Sometimes we just don't understand the incentive.

As you know, Dominique Strauss-Kahn, the head of the International Monetary Fund, has been accused of sexual assault and is currently being held without bail at Rikers. Mr. Strauss-Kahn is an renowned economist and, until this happened, a possible candidate for the French presidency.

Tyler Cowen at the Marginal Revolution blog, asks a question no one thinks to ask (sort of like we do here), how should a "true economist" should react to the news? Mr. Cowen notes that Mr. Strauss-Kahn has strong incentives not to commit sexual assault but is now accused of committing one. The post questions whether the economic theory that incentives can predict individual behavior is central to economics and whether it should be central.

Andrew Leonard at Salon criticizes the post and suggests that reasonable economists think that incentives only matter in the aggregate and not in individual cases. But that can't be right because if incentives don't matter in individual cases, they can't matter in the aggregate.

It seems to me that incentives can be used to predict individual behavior. The trick is to understand the incentives. If the charges against Mr. Strauss-Kahn are true, it could be that that the incentives to commit the crime are larger than the things Mr. Cowen views as incentives not to commit the crime.
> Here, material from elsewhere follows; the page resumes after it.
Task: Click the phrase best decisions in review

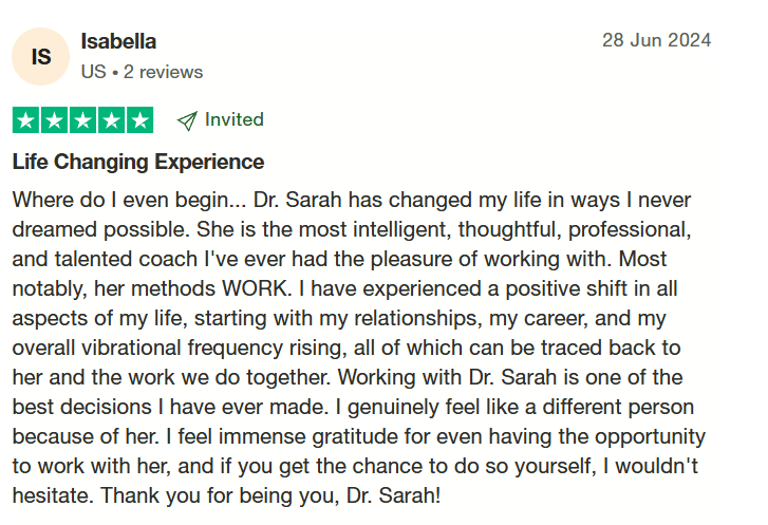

By way of example consider, Peter Elliott. As the Milwaukee Journal-Sentinel reports, Mr. Elliott is a disbarred attorney who was sentenced to ten years in prison for committing fraud involving his trust account. Normally, we would assume that people awaiting sentencing for crimes have strong incentives not to commit additional crimes. If they commit another crime they could be sentenced to even more time in jail.

What we might call the normal incentives (desire to avoid punishment, desire to get out of prison as quickly as possible) apparently did not apply to Mr. Elliot. Instead of keeping his nose clean while awaiting sentencing, Mr. Elliott spent some his time robbing a bank. His robbery of a bank in Wales Wisconsin netted him $9,516.
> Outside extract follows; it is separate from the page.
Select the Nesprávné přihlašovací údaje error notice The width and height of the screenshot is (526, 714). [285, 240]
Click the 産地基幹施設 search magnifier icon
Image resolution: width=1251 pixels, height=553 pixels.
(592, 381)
Anyway, as a result of the robbery, Mr. Elliott is now looking at an additional five years in prison. Mr. Elliott earned $1,903.20 per additional year of prison time. That does not seem like a very good return on his crime.

So what were the incentives that drove Mr. Elliott to commit the robbery? He told investigators that he used $2,600 of the money to get his daughter's vehicle "out of hock." Put another way, he felt his child needed his help. As a 62-year-old man facing a ten-year prison sentence, Mr. Elliot may expect to die in prison. Thus, he may have thought this was the last time he would ever be able to help his child. If we view Mr. Elliott's incentive that way, his decision to rob a bank seems less irrational. Mr. Elliott's incentives were simply not the normal ones we might expect from a criminal awaiting sentencing.

It seems possible that Mr. Cowen and Mr. Leonard have simply failed to identify the incentives that would drive Mr. Strauss-Kahn to behave as he is accused of behaving. I can't identify any incentives either. However, just because I don't recognize the incentives does not mean that none exist.

What do you think Mr. Torvik? Is Leonard right? Is Cowen asking the right questions? Should a non-economist be even thinking about these sorts of things?